#### SOURCE DATA

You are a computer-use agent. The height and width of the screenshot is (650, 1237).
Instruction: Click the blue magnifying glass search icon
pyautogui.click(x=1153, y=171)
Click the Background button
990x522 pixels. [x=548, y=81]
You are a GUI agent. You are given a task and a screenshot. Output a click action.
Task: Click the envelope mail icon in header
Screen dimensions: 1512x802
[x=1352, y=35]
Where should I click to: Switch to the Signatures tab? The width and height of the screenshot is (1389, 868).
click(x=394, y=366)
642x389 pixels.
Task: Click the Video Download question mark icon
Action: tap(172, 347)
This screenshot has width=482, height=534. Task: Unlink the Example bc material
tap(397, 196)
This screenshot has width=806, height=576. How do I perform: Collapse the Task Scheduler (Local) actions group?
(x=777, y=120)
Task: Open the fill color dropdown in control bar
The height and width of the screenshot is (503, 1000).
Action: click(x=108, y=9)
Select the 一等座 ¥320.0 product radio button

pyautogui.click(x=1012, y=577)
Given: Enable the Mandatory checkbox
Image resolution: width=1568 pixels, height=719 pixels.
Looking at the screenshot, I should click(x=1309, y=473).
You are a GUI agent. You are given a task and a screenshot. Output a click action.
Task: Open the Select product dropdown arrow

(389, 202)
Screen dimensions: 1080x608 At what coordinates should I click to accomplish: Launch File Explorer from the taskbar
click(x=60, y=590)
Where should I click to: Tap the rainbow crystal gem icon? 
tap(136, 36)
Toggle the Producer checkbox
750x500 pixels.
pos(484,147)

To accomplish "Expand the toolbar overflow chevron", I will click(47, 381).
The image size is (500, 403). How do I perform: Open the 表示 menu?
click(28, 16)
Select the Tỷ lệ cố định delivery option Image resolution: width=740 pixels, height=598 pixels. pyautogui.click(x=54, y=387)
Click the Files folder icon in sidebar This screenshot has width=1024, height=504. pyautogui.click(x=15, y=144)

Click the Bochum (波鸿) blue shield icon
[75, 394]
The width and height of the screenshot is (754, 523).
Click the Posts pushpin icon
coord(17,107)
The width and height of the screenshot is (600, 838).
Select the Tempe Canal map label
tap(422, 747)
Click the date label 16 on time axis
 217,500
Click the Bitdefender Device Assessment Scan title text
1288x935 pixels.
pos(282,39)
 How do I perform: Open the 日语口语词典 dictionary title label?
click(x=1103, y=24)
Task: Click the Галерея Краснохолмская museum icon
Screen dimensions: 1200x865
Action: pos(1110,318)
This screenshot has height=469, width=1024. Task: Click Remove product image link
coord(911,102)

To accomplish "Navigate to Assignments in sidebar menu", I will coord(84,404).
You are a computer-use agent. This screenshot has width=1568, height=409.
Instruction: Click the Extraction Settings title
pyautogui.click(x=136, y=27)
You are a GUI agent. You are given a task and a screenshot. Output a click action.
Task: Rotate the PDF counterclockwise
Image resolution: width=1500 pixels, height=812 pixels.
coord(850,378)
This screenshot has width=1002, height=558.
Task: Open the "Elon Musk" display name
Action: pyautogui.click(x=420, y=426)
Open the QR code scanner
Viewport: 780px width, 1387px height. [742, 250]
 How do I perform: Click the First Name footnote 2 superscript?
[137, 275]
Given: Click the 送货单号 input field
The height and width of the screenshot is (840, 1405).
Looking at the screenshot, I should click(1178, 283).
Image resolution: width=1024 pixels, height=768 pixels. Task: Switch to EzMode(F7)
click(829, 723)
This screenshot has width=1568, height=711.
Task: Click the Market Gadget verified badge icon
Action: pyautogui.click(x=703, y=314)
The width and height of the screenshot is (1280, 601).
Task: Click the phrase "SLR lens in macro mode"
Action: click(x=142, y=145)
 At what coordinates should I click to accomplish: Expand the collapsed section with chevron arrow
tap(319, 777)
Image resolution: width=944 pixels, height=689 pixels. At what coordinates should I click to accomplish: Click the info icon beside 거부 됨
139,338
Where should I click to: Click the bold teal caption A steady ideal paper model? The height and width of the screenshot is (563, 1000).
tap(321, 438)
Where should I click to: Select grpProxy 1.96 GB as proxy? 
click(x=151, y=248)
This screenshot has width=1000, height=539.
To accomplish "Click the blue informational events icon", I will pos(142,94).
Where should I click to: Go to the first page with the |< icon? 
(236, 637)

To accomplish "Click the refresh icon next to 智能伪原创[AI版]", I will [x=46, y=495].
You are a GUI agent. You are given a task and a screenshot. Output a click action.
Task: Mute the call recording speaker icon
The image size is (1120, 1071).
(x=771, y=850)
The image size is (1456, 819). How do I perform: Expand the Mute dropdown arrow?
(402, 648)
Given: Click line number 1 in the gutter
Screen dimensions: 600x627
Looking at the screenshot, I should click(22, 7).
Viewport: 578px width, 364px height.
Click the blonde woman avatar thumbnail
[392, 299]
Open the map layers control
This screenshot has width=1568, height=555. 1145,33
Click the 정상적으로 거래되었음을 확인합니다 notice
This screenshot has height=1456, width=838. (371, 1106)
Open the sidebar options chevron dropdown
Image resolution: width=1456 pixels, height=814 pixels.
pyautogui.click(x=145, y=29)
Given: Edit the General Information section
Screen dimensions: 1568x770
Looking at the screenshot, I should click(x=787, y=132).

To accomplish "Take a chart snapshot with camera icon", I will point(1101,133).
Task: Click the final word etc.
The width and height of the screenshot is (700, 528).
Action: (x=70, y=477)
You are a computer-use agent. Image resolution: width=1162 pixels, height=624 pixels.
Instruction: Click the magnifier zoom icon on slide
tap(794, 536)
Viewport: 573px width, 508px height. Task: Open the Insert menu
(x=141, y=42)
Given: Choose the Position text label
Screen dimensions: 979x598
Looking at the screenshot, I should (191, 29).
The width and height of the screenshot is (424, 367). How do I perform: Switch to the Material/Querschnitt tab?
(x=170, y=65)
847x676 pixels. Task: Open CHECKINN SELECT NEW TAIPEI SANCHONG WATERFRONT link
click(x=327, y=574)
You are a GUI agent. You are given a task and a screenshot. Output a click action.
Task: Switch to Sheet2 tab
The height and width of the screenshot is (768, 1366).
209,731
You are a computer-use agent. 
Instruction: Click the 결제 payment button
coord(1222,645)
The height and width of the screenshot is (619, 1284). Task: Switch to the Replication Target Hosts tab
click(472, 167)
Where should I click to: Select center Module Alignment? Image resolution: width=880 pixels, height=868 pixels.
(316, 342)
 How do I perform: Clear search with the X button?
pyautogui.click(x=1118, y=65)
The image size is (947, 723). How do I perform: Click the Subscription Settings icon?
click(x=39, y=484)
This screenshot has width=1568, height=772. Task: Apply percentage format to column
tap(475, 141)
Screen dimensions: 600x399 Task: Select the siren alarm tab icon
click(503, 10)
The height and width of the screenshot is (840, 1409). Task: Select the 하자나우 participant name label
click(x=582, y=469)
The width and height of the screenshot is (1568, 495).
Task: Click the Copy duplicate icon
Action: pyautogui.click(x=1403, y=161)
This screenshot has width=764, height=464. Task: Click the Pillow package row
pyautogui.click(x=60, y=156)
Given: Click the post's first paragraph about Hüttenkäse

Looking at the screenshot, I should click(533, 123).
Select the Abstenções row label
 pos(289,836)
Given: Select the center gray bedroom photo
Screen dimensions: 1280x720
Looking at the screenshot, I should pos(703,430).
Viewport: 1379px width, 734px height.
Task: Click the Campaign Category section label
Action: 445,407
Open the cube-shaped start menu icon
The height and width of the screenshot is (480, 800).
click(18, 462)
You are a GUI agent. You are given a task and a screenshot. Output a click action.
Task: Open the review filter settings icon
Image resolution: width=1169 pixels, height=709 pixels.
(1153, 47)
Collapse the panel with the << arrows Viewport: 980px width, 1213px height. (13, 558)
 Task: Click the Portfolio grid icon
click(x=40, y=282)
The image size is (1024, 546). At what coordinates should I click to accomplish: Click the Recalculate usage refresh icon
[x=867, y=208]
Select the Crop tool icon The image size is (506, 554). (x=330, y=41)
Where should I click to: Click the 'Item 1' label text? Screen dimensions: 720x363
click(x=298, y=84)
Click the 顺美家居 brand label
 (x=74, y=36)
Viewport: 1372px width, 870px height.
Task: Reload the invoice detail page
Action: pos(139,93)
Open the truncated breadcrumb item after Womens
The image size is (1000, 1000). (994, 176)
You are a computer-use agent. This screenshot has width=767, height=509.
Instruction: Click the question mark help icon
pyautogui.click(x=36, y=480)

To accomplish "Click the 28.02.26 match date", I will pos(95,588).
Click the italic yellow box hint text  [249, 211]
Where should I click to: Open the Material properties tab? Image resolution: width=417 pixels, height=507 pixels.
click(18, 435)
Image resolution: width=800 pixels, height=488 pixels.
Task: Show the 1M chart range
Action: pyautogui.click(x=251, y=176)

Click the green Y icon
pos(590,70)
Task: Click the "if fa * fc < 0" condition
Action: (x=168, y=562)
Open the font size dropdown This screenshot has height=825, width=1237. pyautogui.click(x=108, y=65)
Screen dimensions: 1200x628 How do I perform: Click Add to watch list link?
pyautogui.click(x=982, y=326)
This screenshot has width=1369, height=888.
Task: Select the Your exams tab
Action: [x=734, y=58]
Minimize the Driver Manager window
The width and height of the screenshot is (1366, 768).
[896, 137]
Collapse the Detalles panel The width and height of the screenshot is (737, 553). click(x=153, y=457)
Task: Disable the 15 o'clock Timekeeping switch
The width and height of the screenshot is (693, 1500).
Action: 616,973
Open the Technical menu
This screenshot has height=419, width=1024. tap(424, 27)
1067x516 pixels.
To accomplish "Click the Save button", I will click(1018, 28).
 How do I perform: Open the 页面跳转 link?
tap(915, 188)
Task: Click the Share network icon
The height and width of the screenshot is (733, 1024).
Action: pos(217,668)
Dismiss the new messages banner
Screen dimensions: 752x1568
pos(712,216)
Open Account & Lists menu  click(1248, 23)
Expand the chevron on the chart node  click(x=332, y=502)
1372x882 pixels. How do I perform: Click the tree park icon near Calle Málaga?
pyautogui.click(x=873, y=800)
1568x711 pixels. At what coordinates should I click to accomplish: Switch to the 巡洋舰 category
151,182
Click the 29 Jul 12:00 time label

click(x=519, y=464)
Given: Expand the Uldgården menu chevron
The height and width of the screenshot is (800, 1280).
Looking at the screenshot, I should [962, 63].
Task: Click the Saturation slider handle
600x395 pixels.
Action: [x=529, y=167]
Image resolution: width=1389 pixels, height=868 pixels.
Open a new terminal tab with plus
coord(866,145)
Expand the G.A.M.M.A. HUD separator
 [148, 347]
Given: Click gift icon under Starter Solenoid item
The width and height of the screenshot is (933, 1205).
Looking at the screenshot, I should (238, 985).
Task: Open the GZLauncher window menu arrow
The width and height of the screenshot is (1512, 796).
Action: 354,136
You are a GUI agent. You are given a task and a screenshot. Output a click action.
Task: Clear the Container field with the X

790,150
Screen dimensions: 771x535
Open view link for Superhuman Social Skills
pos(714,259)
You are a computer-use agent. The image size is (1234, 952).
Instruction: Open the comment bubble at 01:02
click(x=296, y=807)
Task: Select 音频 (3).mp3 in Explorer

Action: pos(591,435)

########

YOUR GOAL >> For the string "will", give the number of lines in the entries that contain it, with no other words.

TASK SOLUTION >> 7